Variants used for the saturation mutagenesis comparison were sourced from a study that assayed 96.5% of all possible SNVs for 13 exons in BRCA1 [27]. Each variant was assigned a functional score (level of deleteriousness) and an RNA score (level of mRNA) in the original study. The variants categorised as non-functional (functional score ≤  − 1.328) with 75% reduced levels of mRNA (RNA score ≤  − 2) were used as a truth set of splice-altering variants. Nonsense variants in the dataset were removed from the analysis. The ClinVar categories were reported in the original study.

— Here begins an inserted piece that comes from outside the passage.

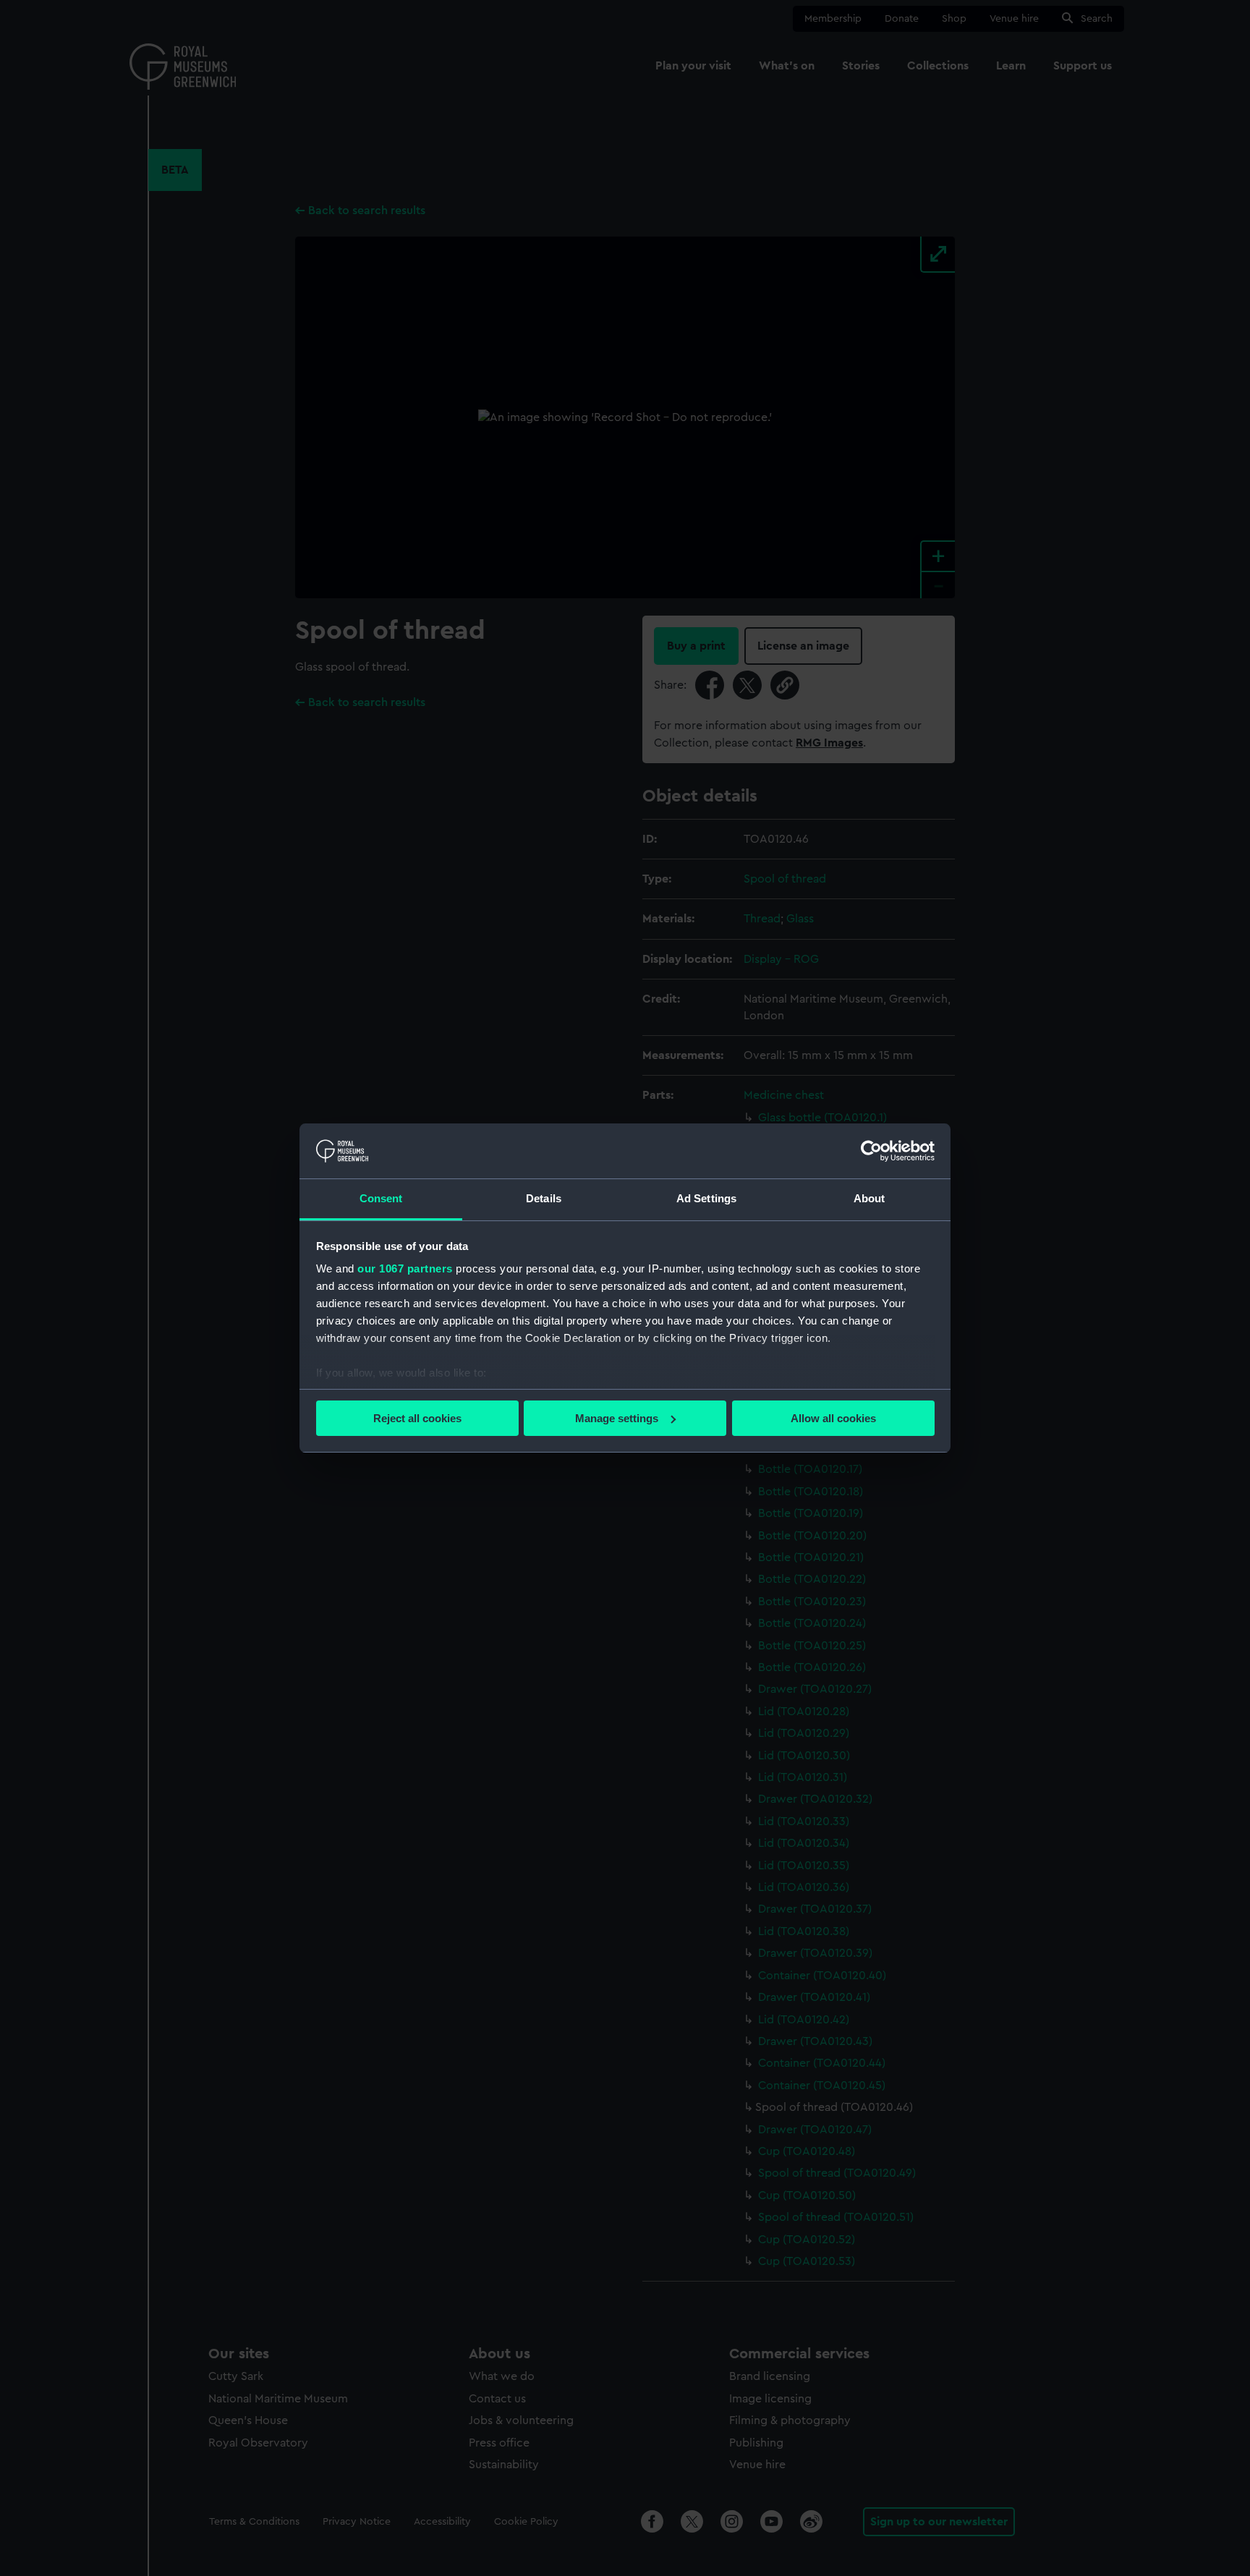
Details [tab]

Four patients with suspected autosomal dominant polycystic kidney disease underwent clinical whole genome sequencing to at least 30 × depth, at Genome.One (Sydney, Australia), and raw data was released for research use. Patients were consented for research use and analysed as described previously [32].

Variants used for allele frequency assessment were obtained from Illumina’s InfiniumCore-24v1.2 BeadChip and sorted into six tranches based on gnomAD PopMax allele frequency [41]. A random set of 1200 variants for each tranche were selected, then scored using Introme (Additional file 1: Table S4).